Given data –
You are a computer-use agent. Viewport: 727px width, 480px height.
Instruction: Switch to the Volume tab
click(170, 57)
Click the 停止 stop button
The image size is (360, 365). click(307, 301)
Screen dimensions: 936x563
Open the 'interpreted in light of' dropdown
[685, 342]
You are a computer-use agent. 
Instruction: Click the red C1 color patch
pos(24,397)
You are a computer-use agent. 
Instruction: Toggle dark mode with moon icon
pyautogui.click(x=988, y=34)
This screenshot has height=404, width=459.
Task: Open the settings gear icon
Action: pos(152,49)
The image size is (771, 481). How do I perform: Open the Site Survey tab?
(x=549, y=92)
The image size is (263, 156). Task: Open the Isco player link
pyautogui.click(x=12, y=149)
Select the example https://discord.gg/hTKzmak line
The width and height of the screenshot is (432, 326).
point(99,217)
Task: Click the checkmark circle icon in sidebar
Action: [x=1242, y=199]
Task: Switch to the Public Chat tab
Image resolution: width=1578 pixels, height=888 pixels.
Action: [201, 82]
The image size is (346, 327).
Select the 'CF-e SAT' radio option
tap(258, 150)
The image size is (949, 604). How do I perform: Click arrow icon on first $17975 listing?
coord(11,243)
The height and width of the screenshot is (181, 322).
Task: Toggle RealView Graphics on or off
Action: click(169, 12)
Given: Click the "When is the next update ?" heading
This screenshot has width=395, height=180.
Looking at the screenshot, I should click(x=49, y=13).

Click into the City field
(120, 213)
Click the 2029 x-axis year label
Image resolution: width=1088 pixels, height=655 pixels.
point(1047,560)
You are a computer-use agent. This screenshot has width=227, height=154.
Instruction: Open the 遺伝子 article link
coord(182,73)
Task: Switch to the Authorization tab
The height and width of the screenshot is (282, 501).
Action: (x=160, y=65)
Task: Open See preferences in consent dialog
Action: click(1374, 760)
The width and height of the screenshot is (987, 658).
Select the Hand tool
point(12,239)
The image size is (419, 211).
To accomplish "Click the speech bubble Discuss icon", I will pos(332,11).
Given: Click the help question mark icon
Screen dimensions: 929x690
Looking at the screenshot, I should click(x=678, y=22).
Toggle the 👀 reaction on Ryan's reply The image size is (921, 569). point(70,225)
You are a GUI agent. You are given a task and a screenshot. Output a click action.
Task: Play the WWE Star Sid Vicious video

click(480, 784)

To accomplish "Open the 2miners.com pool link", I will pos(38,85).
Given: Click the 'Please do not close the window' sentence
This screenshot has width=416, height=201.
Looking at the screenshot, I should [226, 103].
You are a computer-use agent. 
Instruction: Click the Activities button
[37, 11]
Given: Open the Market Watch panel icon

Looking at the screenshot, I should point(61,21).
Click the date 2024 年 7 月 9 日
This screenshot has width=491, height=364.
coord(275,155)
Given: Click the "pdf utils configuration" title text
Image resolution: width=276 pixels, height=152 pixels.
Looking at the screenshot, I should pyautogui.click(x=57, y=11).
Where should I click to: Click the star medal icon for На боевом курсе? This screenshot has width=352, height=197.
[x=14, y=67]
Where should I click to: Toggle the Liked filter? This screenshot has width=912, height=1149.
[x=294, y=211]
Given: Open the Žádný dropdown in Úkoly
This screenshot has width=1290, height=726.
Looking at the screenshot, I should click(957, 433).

Short exercise –
Reproduce every line of the rows above without any changes.

Expected answer –
You are a computer-use agent. Viewport: 727px width, 480px height.
Instruction: Switch to the Volume tab
click(170, 57)
Click the 停止 stop button
The image size is (360, 365). click(307, 301)
Screen dimensions: 936x563
Open the 'interpreted in light of' dropdown
[685, 342]
You are a computer-use agent. 
Instruction: Click the red C1 color patch
pos(24,397)
You are a computer-use agent. 
Instruction: Toggle dark mode with moon icon
pyautogui.click(x=988, y=34)
This screenshot has height=404, width=459.
Task: Open the settings gear icon
Action: pos(152,49)
The image size is (771, 481). How do I perform: Open the Site Survey tab?
(x=549, y=92)
The image size is (263, 156). Task: Open the Isco player link
pyautogui.click(x=12, y=149)
Select the example https://discord.gg/hTKzmak line
The width and height of the screenshot is (432, 326).
point(99,217)
Task: Click the checkmark circle icon in sidebar
Action: [x=1242, y=199]
Task: Switch to the Public Chat tab
Image resolution: width=1578 pixels, height=888 pixels.
Action: [201, 82]
The image size is (346, 327).
Select the 'CF-e SAT' radio option
tap(258, 150)
The image size is (949, 604). How do I perform: Click arrow icon on first $17975 listing?
coord(11,243)
The height and width of the screenshot is (181, 322).
Task: Toggle RealView Graphics on or off
Action: click(169, 12)
Given: Click the "When is the next update ?" heading
This screenshot has width=395, height=180.
Looking at the screenshot, I should click(x=49, y=13).

Click into the City field
(120, 213)
Click the 2029 x-axis year label
Image resolution: width=1088 pixels, height=655 pixels.
point(1047,560)
You are a computer-use agent. This screenshot has width=227, height=154.
Instruction: Open the 遺伝子 article link
coord(182,73)
Task: Switch to the Authorization tab
The height and width of the screenshot is (282, 501).
Action: (x=160, y=65)
Task: Open See preferences in consent dialog
Action: click(1374, 760)
The width and height of the screenshot is (987, 658).
Select the Hand tool
point(12,239)
The image size is (419, 211).
To accomplish "Click the speech bubble Discuss icon", I will pos(332,11).
Given: Click the help question mark icon
Screen dimensions: 929x690
Looking at the screenshot, I should click(x=678, y=22).
Toggle the 👀 reaction on Ryan's reply The image size is (921, 569). point(70,225)
You are a GUI agent. You are given a task and a screenshot. Output a click action.
Task: Play the WWE Star Sid Vicious video

click(480, 784)

To accomplish "Open the 2miners.com pool link", I will pos(38,85).
Given: Click the 'Please do not close the window' sentence
This screenshot has width=416, height=201.
Looking at the screenshot, I should [226, 103].
You are a computer-use agent. 
Instruction: Click the Activities button
[37, 11]
Given: Open the Market Watch panel icon

Looking at the screenshot, I should point(61,21).
Click the date 2024 年 7 月 9 日
This screenshot has width=491, height=364.
coord(275,155)
Given: Click the "pdf utils configuration" title text
Image resolution: width=276 pixels, height=152 pixels.
Looking at the screenshot, I should pyautogui.click(x=57, y=11).
Where should I click to: Click the star medal icon for На боевом курсе? This screenshot has width=352, height=197.
[x=14, y=67]
Where should I click to: Toggle the Liked filter? This screenshot has width=912, height=1149.
[x=294, y=211]
Given: Open the Žádný dropdown in Úkoly
This screenshot has width=1290, height=726.
Looking at the screenshot, I should click(957, 433).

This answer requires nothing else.